I really wanted somebody who was not an intern and not a grad student. I need somebody who was fully licensed. I was looking for somebody who’d done their own work. I wouldn’t really know, but I can kind of tell. I was looking for somebody who had done their own work, their own process, and somebody who’d work with therapists. And so the first therapist that I found, she’d been a therapist for about 12 years. She had a successful private practice on her own. (Alma)
Some participants (n = 8) prioritized affordability and location over other attributes, while other participants (n = 5) emphasized education, specialty area, and recommendations as their way of selecting therapists. Each participant highlighted their need for accessibility and a good fit into their hectic schedules and personal lives. Participants described these factors as a method of narrowing down the pool of possible therapists.
Theme 3: Intrapersonal Growth
All participants expressed changes in thoughts related to self that were associated with increased perspective represented by the theme of intrapersonal growth and narrowed into subthemes of cognitive and emotional. Participants specifically reported cognitive intrapersonal growth through internal changes such as awareness, mindfulness, and a sense of purpose as outcomes of receiving personal therapy. Twelve participants described these cognitive changes as a positive experience. Jennifer described the experience as distressing due to the increased awareness of unpleasant knowledge of self and others:
I think a lot of self-awareness in the sense of why I function the way I function and an understanding of why, not only the why, but what I was needing and what I was seeking. And so, just a greater understanding of those pieces that I really had no awareness of before that. . . . I had a little awareness of it, I should say. I probably knew a little bit, but I don’t think I trusted myself in seeing that, trust in myself, trust in my intuition, and trust in my decision-making.
All participants described emotional intrapersonal growth within themselves related to regulation, stability, and expression as a result of personal therapy. Participants reported a decrease in distressing emotion, increased attunement to their emotional well-being, and an increased ability to express emotions in a healthier manner. Additionally, participants experienced fewer negative feelings toward themselves, including Thomas, who shared, “Back then I was just hiding from a lot of pain. I was hiding a lot of pain. So now I’ve been able to work through that in therapy, I’m just more emotionally attuned in general.”
All participants expressed the overlap between cognitive and emotional intrapersonal growth; furthermore, participants explained how this intrapersonal growth that occurred as a result of personal therapy carried over into other relationships. Participants shared that these internal benefits influenced external factors in their lives. Thus, the theme of intrapersonal growth led directly into the fourth theme, interpersonal growth.

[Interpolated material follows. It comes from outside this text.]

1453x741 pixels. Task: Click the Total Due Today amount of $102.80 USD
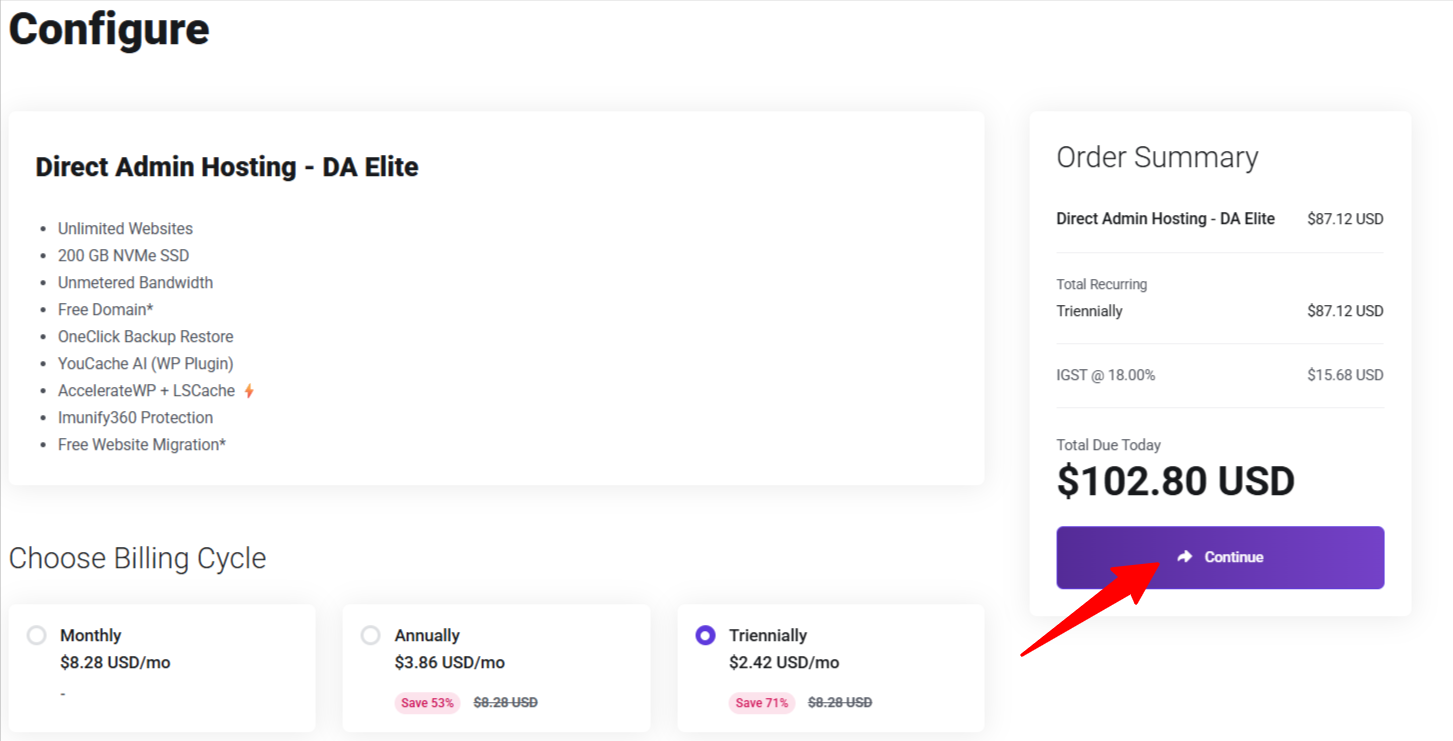coord(1175,481)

Theme 4: Interpersonal Growth
All participants shared interpersonal growth, changes in relationships, and depth of social connection, both in their personal relationships and their professional relationships with clients. Participants reflected on how their growth affected relationships with romantic partners, family, friends, and clients. As a result, the two subthemes of personal relationships and professional relationships arose in the data, as expressed by Betty and Thomas:
I believe that it helped me connect with people on a deeper level. Because it’s hard to empathize or connect with someone if you can’t feel yourself. ‘Cause if you can’t feel yourself, you can’t feel what they’re feeling either. So, with my kids, I would be able to first of all, set firmer boundaries with them. And they would take me more seriously. And I’ll then also be able to connect more. And in another area, I was able to learn to ask for help. . . . instead of trying to always take care of things and handle things by myself, and to actually feel safe enough to ask for help. (Betty)
I could empathize. I could play the role of counselor and do my job, but I wasn’t doing it, like “for real for real” . . . I was falling out of what I really needed to be doing, and now I’m able to sit with clients, and every now and then my mind wanders to “oh, I gotta do this or that,” but I’m quick, I become aware of it more quickly, and I’m able to feel deeply with clients. . . . I have sessions all the time now where I’m tearing up with my clients and just feeling so moved by them. And also, I cry more in my personal life and professional life. (Thomas)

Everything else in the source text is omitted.